» What this exercise asks
A. Rewrite everything in the passage on the soul's answers from "Of the above" down to "jnana  and (2) karma].", substituting "spirit" for "soul".
B. Continue the passage on the soul's true and heterogeneous answers, starting after its last sentence.

» Text extract
■ ■ ■ ■ ■
In order to discuss in an adequate manner and in detail these heterogeneous answers it would be necessary to examine the history of all countries, to come into direct contact with the peoples by means of journeys through those countries and to master the different languages of the world. This is not the present purpose and a cursory glance at them will suffice to afford the reader a working idea of their general nature.

Of the above two kinds of answers received by the soul that variety which is true is also the one that is alone reasonable. The heterogeneous answers, although extremely diverse in character, are also, however, divisible into two distinctive groups. The first group constitutes the body of empiric practice and theory of truth; the second group is represented by activities devised for the purpose of securing selfish, transitory, material enjoyment [(1) jnana  and (2) karma].

We have stated above that the true answer is also the rational one. If objection is taken to our use of the word ‘rational’ in this connection on the ground that the material reason admits its affinity with the heterogeneity of physical Nature, our reply is that the vocabulary that is available for expressing spiritual facts has acquired the material connotation by habitual abuse. The current vocabulary both as regards its derivation and usage refers really and exclusively to the transcendental. The words ‘rational’ and ‘reason’ used by us in connection with the soul have reference to the distinctive spiritual faculty inherent in the soul that can never err and always serves the transcendental Truth. The corresponding material faculty that dominates the eclipsed soul being subservient to the deluding energy, is, in the case of fallen souls, the approver, by its constitution, of the heterogeneous existence. This faculty in its normal, spiritual condition naturally responds in the really rational way.

That group of the two divisions of heterogeneous answers which has been named practice and theory of truth is the perversion corresponding to the Truth in the shape of answer returned by the pure soul that accepts the real and rejects the unreal. This heterogeneous ‘knowledge’ in its synthetic or positive aspect represents the qualities of matter and favours the view that matter is eternal and the ultimate cause of everything, and, negatively, tries to establish the view that the Brahman or the Absolute is devoid of all distinctive qualities, a conclusion which is reached by the denial of the existence of matter.
■ ■ ■ ■ ■
» Supplied entries

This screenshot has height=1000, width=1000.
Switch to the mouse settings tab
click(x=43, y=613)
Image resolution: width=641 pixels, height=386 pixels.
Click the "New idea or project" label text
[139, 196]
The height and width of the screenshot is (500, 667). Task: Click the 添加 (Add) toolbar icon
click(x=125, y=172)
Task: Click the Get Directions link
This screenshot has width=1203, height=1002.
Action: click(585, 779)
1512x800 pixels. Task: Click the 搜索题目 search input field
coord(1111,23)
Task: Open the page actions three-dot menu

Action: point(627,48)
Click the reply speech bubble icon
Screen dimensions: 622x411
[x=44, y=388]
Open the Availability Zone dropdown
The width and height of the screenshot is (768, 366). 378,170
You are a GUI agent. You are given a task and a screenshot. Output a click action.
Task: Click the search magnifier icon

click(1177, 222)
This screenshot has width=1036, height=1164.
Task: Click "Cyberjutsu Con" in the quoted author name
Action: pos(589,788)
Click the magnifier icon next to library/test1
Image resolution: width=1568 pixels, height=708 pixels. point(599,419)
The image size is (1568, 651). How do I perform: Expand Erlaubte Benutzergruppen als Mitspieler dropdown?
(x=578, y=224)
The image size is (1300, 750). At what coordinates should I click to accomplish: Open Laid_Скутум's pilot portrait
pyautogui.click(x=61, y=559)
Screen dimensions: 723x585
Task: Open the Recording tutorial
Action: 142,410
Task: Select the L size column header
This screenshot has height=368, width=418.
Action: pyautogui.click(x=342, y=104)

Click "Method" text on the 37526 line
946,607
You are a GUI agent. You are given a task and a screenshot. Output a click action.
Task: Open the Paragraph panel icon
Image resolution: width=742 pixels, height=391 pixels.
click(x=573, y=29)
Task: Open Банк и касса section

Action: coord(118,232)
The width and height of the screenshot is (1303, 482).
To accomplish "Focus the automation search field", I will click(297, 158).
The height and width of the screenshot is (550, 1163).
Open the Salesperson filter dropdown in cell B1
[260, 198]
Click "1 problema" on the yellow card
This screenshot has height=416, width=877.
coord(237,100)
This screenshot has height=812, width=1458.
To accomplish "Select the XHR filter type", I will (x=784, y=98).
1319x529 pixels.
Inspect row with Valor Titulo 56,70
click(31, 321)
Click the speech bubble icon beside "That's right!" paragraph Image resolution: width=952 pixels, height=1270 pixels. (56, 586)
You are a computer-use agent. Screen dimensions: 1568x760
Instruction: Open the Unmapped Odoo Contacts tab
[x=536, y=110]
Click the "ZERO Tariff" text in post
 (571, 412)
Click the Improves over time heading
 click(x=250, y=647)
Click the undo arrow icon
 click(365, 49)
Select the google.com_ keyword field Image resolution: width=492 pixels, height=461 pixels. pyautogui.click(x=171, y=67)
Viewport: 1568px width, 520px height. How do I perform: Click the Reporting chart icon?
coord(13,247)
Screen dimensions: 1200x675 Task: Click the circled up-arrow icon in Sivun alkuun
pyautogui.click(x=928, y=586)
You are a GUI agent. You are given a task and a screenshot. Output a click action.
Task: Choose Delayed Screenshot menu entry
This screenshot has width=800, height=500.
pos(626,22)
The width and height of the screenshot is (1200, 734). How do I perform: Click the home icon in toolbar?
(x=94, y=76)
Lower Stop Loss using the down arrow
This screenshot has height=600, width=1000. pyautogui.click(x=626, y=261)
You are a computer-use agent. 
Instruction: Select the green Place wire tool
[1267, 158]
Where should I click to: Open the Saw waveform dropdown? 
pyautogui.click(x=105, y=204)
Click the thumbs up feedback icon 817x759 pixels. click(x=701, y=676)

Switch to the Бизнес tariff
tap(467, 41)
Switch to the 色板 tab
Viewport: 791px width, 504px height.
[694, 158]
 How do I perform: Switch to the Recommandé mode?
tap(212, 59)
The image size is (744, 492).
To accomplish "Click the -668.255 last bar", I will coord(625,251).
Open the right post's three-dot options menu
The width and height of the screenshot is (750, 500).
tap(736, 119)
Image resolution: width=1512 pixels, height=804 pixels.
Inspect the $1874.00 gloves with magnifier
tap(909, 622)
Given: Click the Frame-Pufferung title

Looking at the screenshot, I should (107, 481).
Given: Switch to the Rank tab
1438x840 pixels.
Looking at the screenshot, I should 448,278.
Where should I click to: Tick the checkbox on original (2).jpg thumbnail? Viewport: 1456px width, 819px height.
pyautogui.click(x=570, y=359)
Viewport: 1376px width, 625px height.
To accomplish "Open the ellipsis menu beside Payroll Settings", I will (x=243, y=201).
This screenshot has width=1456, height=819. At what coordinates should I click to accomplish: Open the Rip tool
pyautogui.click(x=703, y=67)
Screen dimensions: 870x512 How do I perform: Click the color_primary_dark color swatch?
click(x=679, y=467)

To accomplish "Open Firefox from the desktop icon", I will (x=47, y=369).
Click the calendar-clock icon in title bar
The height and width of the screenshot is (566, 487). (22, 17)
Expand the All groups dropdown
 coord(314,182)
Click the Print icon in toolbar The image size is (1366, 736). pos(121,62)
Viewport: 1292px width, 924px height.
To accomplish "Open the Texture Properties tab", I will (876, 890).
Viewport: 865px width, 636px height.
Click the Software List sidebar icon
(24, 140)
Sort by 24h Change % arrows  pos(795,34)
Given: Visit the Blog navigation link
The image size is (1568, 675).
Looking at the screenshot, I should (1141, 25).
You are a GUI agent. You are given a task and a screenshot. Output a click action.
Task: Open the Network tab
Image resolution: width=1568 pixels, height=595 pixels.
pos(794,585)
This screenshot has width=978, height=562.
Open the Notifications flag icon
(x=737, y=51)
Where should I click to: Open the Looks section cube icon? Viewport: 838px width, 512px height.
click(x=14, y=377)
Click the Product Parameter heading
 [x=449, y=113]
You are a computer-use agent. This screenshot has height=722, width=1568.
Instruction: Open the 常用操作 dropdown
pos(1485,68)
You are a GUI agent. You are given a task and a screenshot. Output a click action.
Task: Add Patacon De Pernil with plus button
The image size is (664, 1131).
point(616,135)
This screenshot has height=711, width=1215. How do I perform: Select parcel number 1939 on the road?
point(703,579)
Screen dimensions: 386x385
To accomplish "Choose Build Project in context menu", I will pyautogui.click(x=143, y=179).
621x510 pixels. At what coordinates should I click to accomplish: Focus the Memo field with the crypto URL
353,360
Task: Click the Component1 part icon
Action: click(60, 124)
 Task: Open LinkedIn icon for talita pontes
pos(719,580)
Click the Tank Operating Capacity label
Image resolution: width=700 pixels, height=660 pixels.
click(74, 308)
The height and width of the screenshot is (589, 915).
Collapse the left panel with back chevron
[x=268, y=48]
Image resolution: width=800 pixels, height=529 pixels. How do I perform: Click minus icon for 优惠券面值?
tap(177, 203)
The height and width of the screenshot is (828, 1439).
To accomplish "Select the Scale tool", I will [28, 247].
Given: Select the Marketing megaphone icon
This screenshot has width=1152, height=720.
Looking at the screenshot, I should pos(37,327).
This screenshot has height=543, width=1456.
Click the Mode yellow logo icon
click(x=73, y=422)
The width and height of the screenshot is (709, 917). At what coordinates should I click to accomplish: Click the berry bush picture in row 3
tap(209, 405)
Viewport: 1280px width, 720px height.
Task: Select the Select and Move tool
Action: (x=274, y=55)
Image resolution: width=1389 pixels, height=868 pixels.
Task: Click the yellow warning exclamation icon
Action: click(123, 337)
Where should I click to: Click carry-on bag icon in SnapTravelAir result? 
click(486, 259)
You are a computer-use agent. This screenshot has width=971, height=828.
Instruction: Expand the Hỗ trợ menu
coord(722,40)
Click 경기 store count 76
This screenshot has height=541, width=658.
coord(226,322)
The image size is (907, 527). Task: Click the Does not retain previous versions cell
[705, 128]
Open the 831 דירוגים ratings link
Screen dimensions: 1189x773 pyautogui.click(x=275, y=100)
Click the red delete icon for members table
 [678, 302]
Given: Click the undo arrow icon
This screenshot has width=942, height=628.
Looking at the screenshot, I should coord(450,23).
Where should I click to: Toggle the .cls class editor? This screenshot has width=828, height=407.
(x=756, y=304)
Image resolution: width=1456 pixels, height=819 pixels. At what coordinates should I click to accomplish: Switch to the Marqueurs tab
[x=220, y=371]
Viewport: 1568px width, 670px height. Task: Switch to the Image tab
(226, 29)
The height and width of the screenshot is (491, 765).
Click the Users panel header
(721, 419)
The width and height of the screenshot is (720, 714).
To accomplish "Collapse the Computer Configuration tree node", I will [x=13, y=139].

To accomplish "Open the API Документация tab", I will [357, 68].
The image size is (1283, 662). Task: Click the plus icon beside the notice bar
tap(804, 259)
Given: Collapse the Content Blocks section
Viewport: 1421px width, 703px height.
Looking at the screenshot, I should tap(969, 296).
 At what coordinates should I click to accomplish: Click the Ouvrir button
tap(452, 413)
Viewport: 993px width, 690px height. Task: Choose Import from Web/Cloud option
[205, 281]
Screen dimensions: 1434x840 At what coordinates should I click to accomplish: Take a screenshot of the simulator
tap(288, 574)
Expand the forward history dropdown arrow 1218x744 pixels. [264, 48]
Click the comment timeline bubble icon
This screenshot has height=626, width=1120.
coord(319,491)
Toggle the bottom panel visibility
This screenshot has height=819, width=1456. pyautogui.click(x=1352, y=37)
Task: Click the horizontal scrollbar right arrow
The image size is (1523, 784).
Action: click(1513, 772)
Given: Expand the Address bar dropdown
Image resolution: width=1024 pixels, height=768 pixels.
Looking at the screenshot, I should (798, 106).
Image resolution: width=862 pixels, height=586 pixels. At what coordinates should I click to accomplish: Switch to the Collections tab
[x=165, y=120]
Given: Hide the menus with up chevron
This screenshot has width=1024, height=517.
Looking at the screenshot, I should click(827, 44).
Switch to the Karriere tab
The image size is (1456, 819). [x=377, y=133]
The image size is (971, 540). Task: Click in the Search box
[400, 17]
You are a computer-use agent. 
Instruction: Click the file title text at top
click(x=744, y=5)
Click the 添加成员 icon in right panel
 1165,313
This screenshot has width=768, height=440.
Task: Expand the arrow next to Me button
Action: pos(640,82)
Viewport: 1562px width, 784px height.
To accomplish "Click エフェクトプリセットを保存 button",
■ ■ ■ ■ ■
» Answers per task
A.
Of the above two kinds of answers received by the spirit that variety which is true is also the one that is alone reasonable. The heterogeneous answers, although extremely diverse in character, are also, however, divisible into two distinctive groups. The first group constitutes the body of empiric practice and theory of truth; the second group is represented by activities devised for the purpose of securing selfish, transitory, material enjoyment [(1) jnana  and (2) karma].

B.
That division of the heterogeneous answer which has been named activity in quest of transitory, selfish enjoyment, is the pursuit by the soul, under the domination of the deluding power, of non-God. The correlative of this is the pure rational activity of the soul in the form of the service of Godhead by means of spiritual thoughts and deeds.

The heterogeneous answer, with which most of us are more or less familiar, may be conveniently considered under two heads, according to  the nature of the object of human life offered for our acceptance which is either (l) material pleasure, or, (2) extinction of material existence. The heterogeneous answer confines itself, as regards its subject of reference, to phenomenal Nature which, according to this view, exhausts all existence. The view that holds material pleasure as the end is in its turn divided into two sections according as the pleasure to be pursued is either selfish or unselfish.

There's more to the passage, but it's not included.